TRECHO

--------------------------------

No filme de 1991 "O Exterminador do Futuro 2: O Julgamento Final", um androide perverso chamado T-1000, que viaja no tempo, muda de forma e é feito de metal líquido, demonstra ter uma qualidade singular. Atingido por explosões ou balas, seu metal se autocura.

Metal autocurável ainda é apenas ficção científica, certo? Parece que não.

No último dia 19, cientistas descreveram como pedaços de platina e cobre puro fecham espontaneamente rachaduras provocadas por fadiga metálica em experimentos em nanoescala projetados especificamente para estudar como essas rachaduras se formam e se alastram em metal submetido a estresse. Eles se disseram otimistas quanto às chances de essa qualidade poder ser desenvolvida em metais no futuro relativamente próximo, de modo a criar máquinas e estruturas autorreparáveis.

O exterminador T-1000 de 'O Exterminador do Futuro 2: O Julgamento Final', androide de metal que se autorrepara
O exterminador T-1000 de 'O Exterminador do Futuro 2: O Julgamento Final', androide de metal que se autorrepara - Divulgação

A fadiga metálica ocorre quando o metal —incluindo peças de máquinas, veículos e estruturas— sofre rachaduras microscópicas depois de ser exposto a estresse ou movimento repetido. Os danos tendem a se agravar ao longo do tempo. A fadiga metálica pode provocar falhas catastróficas em áreas que incluem a aviação —os motores de jatos, por exemplo— e a infraestutura —pontes e outras estruturas.

Nos experimentos realizados no Laboratório Nacional Sandia, do governo americano, no Novo México, os pesquisadores usaram uma técnica que puxava as pontas dos pedaços minúsculos de metal cerca de 200 vezes por segundo. Uma rachadura se formou inicialmente e cresceu. Mas cerca de 40 minutos depois de iniciado o experimento, o metal voltou a se fundir.

--------------------------------

ENUNCIADO
Segundo o trecho, quantas vezes por segundo a técnica usada no Laboratório Nacional Sandia puxava as pontas dos pedaços minúsculos de metal?

MATERIAL FORNECIDO
--------------------------------

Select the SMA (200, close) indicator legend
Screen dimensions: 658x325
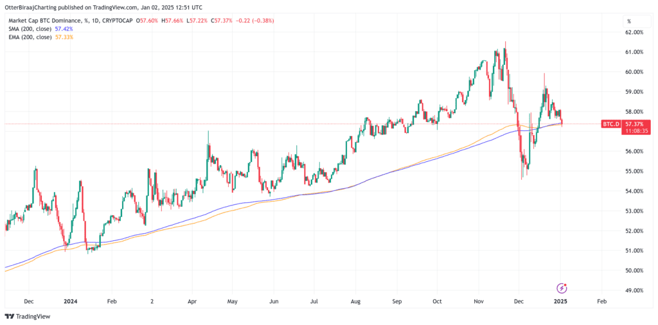coord(29,29)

--------------------------------

EXERCÍCIO RESOLVIDO
Cerca de 200 vezes por segundo.